In [128]:
# Initialize Otter
import otter
grader = otter.Notebook("ps2.ipynb")

# STATS 507
## Problem Set 2
We'll be using the `math` module a few times:

In [129]:
import math
import wrap_test

All functions will be tested by visible as well as hidden tests. The maximum amount of time any function is allowed to run is 10 seconds.

### Question 1: Euclid's algorithm 
Euclid's algorithm (<https://en.wikipedia.org/wiki/Euclidean_algorithm>)
is a method for finding the greatest common divisor (GCD) of two
numbers. Recall that the GCD of two numbers $m$ and $n$ is the largest
number that divides both $m$ and $n$.

**1(a)** (4 pts.) The Wikipedia page above includes several pseudocode implementations
    of Euclid's algorithm. Choose one of these, and use it to implement
    a function `gcd(m,n)`, which takes two integers as its arguments and
    returns their GCD. You may assume that both inputs are integers, so
    there is no need to include any error checking in your function.

Supplied records:
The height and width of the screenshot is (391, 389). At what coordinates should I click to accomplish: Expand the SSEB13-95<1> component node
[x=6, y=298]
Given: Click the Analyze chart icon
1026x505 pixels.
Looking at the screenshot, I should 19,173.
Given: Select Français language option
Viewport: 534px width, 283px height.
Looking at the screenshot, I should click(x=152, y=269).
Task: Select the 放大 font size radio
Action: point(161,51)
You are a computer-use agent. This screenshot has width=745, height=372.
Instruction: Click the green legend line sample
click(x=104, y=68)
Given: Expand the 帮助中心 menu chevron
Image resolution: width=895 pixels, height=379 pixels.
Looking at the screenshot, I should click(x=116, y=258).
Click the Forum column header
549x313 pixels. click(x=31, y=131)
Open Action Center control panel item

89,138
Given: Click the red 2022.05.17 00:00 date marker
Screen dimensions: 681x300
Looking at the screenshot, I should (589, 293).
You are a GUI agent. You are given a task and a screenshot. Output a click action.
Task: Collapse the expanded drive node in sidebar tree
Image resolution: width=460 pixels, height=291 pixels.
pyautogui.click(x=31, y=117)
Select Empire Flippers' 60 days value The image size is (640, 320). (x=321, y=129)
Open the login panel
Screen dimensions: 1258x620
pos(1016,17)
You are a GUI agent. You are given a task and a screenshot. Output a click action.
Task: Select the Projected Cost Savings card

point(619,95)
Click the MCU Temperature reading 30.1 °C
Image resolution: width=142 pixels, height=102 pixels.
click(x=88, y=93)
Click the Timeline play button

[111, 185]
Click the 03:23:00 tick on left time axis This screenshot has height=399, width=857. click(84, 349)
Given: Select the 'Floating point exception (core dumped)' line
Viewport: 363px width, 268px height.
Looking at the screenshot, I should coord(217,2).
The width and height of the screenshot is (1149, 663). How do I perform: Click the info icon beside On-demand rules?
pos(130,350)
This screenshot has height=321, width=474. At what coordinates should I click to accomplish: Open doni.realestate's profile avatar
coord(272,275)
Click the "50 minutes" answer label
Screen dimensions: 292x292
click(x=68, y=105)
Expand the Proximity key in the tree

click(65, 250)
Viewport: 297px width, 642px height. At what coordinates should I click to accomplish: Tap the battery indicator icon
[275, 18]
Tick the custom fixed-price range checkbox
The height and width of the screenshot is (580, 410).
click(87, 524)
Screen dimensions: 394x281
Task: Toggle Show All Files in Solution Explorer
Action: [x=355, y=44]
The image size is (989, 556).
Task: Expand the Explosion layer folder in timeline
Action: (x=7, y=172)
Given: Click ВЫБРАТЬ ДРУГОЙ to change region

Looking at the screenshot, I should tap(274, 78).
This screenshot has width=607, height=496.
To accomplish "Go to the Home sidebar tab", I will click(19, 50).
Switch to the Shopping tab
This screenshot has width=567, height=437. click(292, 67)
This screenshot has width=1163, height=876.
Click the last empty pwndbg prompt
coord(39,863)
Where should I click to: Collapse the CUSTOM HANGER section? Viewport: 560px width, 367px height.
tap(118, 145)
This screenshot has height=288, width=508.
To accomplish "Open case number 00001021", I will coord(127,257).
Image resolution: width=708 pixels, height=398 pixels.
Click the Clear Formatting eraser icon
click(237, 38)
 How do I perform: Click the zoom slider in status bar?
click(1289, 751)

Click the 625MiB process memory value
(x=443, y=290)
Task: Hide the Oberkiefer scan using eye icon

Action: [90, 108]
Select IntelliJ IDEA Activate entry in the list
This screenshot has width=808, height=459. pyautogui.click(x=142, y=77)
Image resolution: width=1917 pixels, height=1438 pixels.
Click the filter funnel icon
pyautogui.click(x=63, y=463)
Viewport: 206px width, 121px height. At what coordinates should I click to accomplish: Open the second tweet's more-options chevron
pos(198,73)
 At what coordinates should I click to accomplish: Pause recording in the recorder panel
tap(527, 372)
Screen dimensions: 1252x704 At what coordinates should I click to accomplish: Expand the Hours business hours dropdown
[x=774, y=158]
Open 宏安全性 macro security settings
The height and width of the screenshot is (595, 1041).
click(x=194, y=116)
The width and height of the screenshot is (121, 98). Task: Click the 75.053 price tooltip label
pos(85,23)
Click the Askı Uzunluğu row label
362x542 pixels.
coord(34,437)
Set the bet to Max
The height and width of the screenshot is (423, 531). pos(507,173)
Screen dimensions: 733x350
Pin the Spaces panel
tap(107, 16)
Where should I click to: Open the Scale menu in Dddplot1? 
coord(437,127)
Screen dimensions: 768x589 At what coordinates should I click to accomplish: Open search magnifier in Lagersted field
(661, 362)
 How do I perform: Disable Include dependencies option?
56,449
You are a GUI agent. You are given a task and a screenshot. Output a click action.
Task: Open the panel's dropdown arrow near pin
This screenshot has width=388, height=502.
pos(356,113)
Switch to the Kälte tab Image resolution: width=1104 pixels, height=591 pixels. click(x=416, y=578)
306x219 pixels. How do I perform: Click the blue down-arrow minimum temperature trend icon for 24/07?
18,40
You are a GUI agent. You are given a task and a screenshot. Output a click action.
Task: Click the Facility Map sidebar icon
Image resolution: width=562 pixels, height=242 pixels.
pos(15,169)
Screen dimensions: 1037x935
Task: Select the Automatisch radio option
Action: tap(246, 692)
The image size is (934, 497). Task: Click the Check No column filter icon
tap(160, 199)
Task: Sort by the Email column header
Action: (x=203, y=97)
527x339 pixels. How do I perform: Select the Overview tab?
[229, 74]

Problems:
A. In the problem set notebook, swap "10 seconds" for "30 seconds" and give the passage from "# STATS 507" up to and including "is 10 seconds.".
B. Turn the rows from the line with "The width and height of the screenshot is (1149, 663)." up to and including the line with "click(65, 250)" into a Markdown table with the columns Num and Content. Number each line and leave out blank lines.

Solutions by task:
A.
# STATS 507
## Problem Set 2
We'll be using the `math` module a few times:

In [129]:
import math
import wrap_test

All functions will be tested by visible as well as hidden tests. The maximum amount of time any function is allowed to run is 30 seconds.

B.
| Num | Content |
|---|---|
| 1 | The width and height of the screenshot is (1149, 663). How do I perform: Click the info icon beside On-demand rules? |
| 2 | pos(130,350) |
| 3 | This screenshot has height=321, width=474. At what coordinates should I click to accomplish: Open doni.realestate's profile avatar |
| 4 | coord(272,275) |
| 5 | Click the "50 minutes" answer label |
| 6 | Screen dimensions: 292x292 |
| 7 | click(x=68, y=105) |
| 8 | Expand the Proximity key in the tree |
| 9 | click(65, 250) |